Integrante do Partido Liberal e opositor político do Partido Conservador, liderado por Haddock Lobo, foi atacado várias vezes – na tribuna e fora dela – por sua postura altruísta, mediadora e por sua recente conversão ao espiritismo.
Abolicionista, buscou, por meio de sua atuação, regulamentar o trabalho doméstico, concedendo o aviso prévio de 30 dias a essa categoria. Além disso, denunciou os perigos da poluição que, naquela época, afetava a população do Rio de Janeiro, promovendo providências para combatê-la.
Na contramão do que propôs Bezerra, alguns espíritas dizem que não podemos debater política no movimento, o que em si é um grande equívoco.
Cabe ao espírita debater sobre todos os problemas da sociedade e se posicionar, de maneira intransigente, a favor dos direitos humanos, da justiça e da paz. É um contrassenso associar espiritismo – que nasce progressista na França de Kardec – com modelos que excluem, estigmatizam, violam e ferem a dignidade humana.
No livro “1964: O golpe que derrubou um presidente”, dos historiadores Jorge Ferreira e Ângela de Castro Gomes, fica evidente que a “Marcha da Família Unida com Deus pela Liberdade”, ou a “Marcha da Família”, foi um protesto promovido por setores das classes média e alta pedindo a derrubada do governo João Goulart.
Neste “protesto”, não marcharam apenas católicos e evangélicos. Espíritas participaram ativamente da marcha golpista. No livro, os autores citam a participação espírita no capítulo 23, intitulado "E o golpe virou revolução...", apenas descrevendo o termo como "espírita kardecista":
"O que marcou a caminhada foram os grupos religiosos e, claro, as mulheres. Embora a Conferência Nacional dos Bispos do Brasil não apoiasse oficialmente as Marchas, nada impedia que padres e bispos, por sua própria convicção pessoal, participassem do evento. Mas estiveram presentes também fiéis das igrejas protestantes, rabinos, espíritas kardecistas (sic) e umbandistas".
É interessante lembrar que durante as eleições presidenciais de 2014 muitos foram os “recados psicografados” do além, trazendo orientações bastante controversas, orientando, inclusive, a se votar num certo candidato – aquele que até hoje não reconhece sua derrota nas eleições e ajudou nesse caos que estamos vivendo.

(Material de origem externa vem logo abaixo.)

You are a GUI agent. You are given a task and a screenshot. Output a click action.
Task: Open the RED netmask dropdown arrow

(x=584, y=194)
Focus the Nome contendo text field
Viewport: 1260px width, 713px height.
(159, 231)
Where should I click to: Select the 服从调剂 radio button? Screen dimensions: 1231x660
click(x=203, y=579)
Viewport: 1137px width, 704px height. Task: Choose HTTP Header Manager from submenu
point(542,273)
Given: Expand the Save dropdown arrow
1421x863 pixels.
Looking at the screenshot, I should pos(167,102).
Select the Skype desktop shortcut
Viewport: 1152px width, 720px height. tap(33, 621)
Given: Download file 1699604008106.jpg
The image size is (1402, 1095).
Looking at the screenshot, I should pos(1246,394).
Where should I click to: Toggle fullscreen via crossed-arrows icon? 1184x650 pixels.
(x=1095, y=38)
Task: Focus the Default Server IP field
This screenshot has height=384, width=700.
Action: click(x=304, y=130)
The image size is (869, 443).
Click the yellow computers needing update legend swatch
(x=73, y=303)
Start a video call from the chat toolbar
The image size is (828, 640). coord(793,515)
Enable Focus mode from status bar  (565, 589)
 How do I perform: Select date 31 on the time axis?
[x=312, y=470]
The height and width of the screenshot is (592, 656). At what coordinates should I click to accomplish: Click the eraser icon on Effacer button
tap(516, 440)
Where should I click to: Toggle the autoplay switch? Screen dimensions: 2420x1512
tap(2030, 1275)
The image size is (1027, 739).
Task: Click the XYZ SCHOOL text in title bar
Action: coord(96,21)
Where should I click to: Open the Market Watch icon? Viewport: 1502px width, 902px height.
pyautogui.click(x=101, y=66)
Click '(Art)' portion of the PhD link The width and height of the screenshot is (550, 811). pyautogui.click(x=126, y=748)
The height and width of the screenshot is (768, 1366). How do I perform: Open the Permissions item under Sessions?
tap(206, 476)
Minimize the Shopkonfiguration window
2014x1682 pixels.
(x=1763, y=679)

As polarizações políticas têm se intensificado e os ânimos se acirrado nos últimos tempos, o que é bem triste. Essa postura ganhou espaço nas redes sociais, nas reuniões de amigos e de familiares e entrou – com todo ódio – nas casas espíritas.
Como uma verdadeira caça às bruxas, companheiros com visões progressistas e à esquerda estão sendo expulsos dos centros e, pior, rotulados como “obsidiados” (termo equivalente a “possuído”).
Certamente, se Bezerra vivesse nos dias de hoje, seria ofendido e caluniado por sua escolha pelos pobres, excluídos e marginalizados.
Lembro de uma frase dele: “É melhor, às vezes, lidar com quem diz não ter religião e ama o próximo, servindo-o, do que com aqueles que se dizem religiosos, não amando o próximo e explorando-o.”